• Excerpted text:
3
$\begingroup$

My Question

For continuous random variables / continuous distributions, it is defined that the probability of any point has probability $0$. The most common proof for this is as follows:

$$\Pr(X=a)=\Pr(a\leq X\leq a) = \int_a^af(x) \, dx=0$$

I am looking for a proof other than this. Below I included the definition of a continuous distribution and the three axioms of probability. Following that I give my attempt at the proof. Please comment with suggestions / advice.

Axioms of Probability

Axiom 1: For every event $A$, $\Pr(A)\geq 0$

Axiom 2: $\Pr(S)=1$

Axiom 3: $\Pr\left(\bigcup\limits_{i=1}^\infty A_i\right) =\sum\limits_{i=1}^\infty \Pr(A_i)$

Definiton of a Continuous Distribution / Random Variable (Degroot & Schervish)

• Directions:
• A. In the post about point probabilities in continuous distributions, which authors are credited for the definition of a continuous distribution?
• B. Carry on the post about point probabilities in continuous distributions, picking up right after its final line.
The lines that follow have no connection to the post about point probabilities in continuous distributions.

• Given information:
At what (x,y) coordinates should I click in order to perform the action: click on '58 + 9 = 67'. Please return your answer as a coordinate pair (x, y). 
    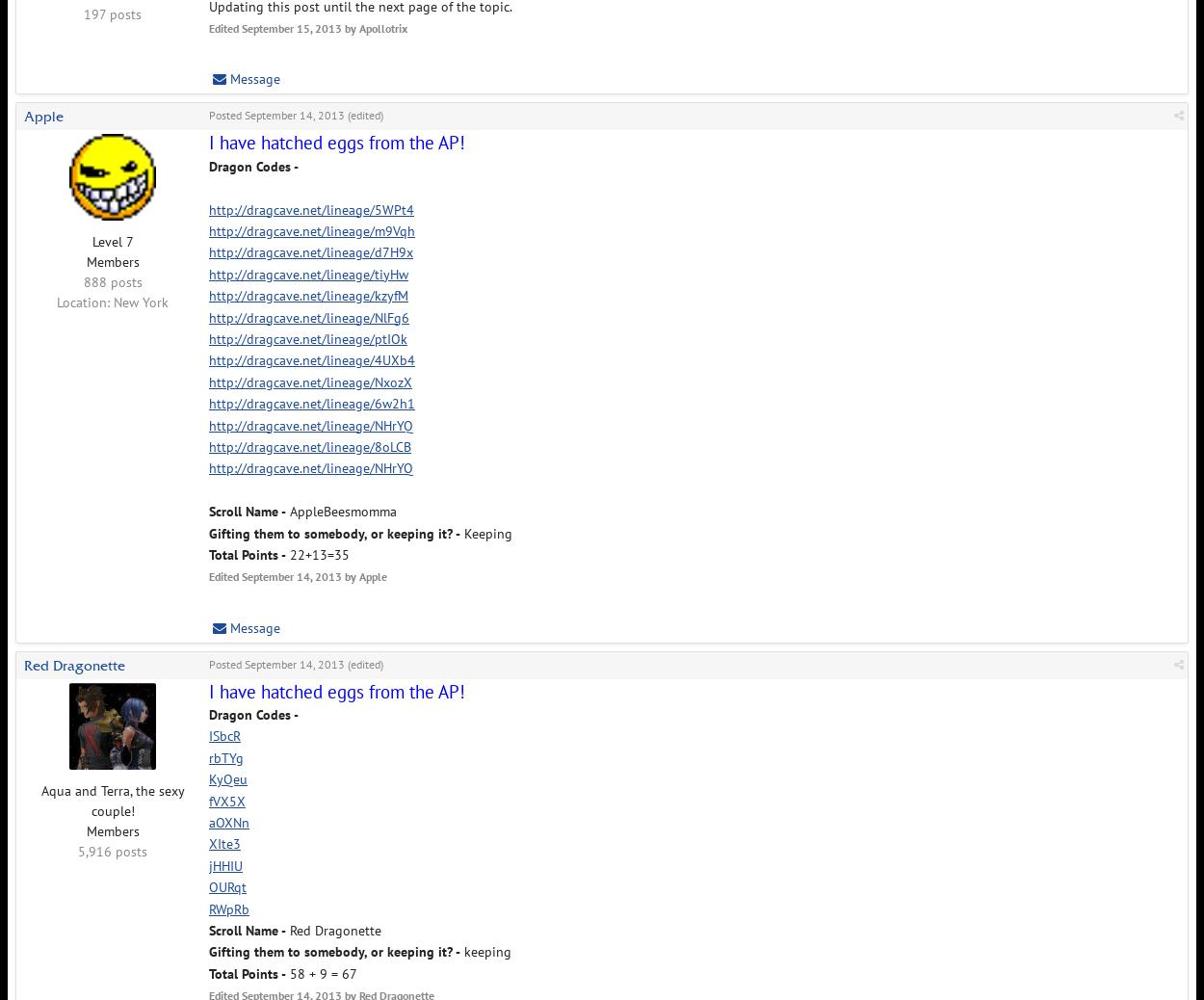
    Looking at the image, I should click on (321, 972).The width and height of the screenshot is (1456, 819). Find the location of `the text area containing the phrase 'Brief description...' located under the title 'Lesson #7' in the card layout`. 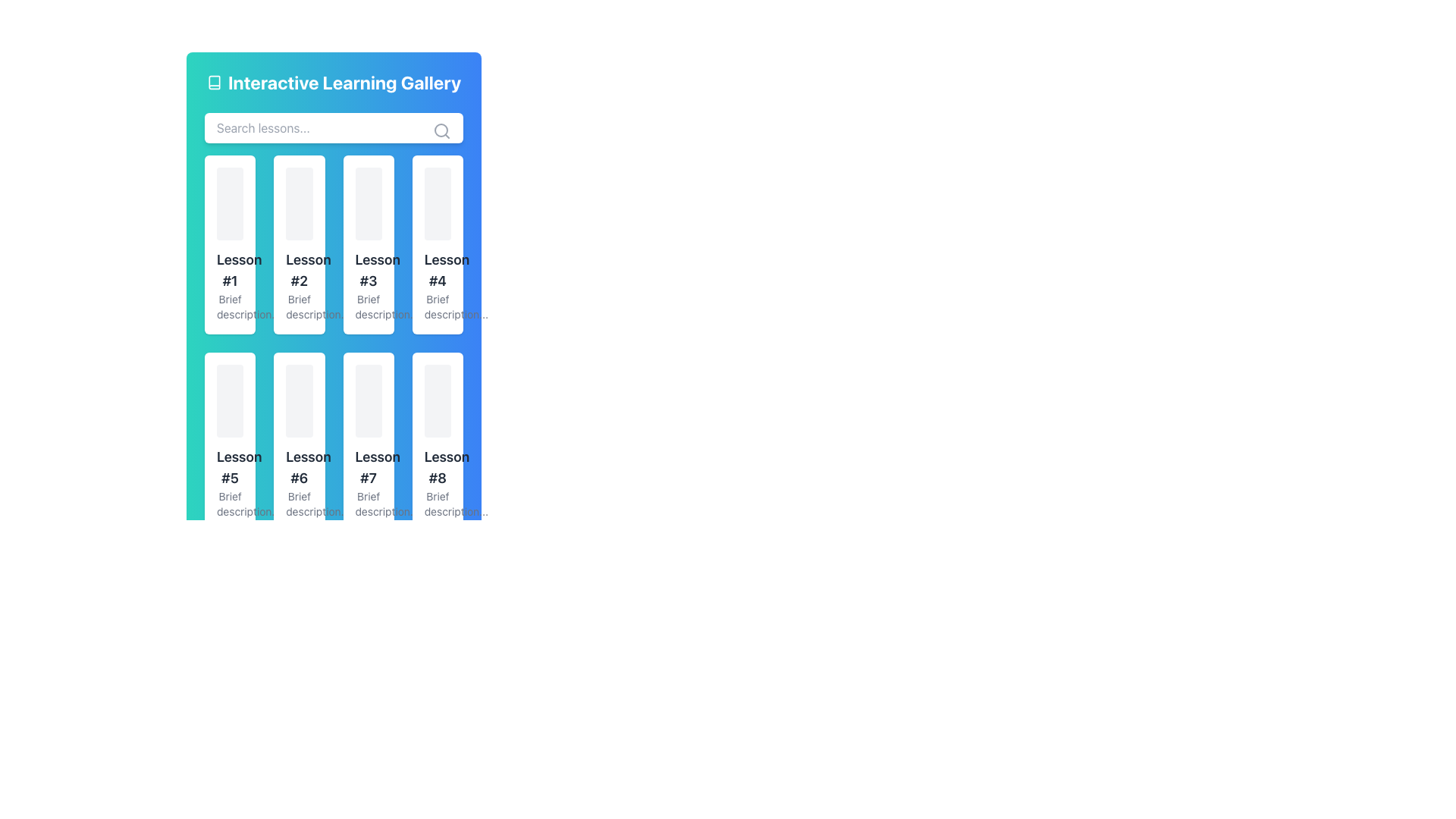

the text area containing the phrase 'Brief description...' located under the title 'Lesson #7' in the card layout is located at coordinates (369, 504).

• Per-task answers:
• A. DeGroot & Schervish

• B.
We say that a random variable $X$ has a continuous distribution if there exists a nonnative function $f$, defined on the real line, such that for every interval of real numbers (bounded or unbounded), the probability that $X$ takes a value in the interval is the integral of $f$ over the interval.

My attempt at a proof

It is given that real numbers in there interval $[0,1)$ are uncountable and so every larger set is a fortiori uncountable.

By axiom 2 it follows that $\Pr(S)=1=\Pr(-\infty \leq x\leq\infty) = \int\limits_{-\infty}^\infty f(x) \, dx$

With discrete distributions axiom 3 holds for a countably many infinite number of events. However as a continuous distribution is defined on the real line, and the interval of real numbers in $(-∞,∞)$ is by definition uncountable, the infinite sum of uncountably many different points with mass other than zero would exceed one. Thus they must be zero.

I feel like I am missing something...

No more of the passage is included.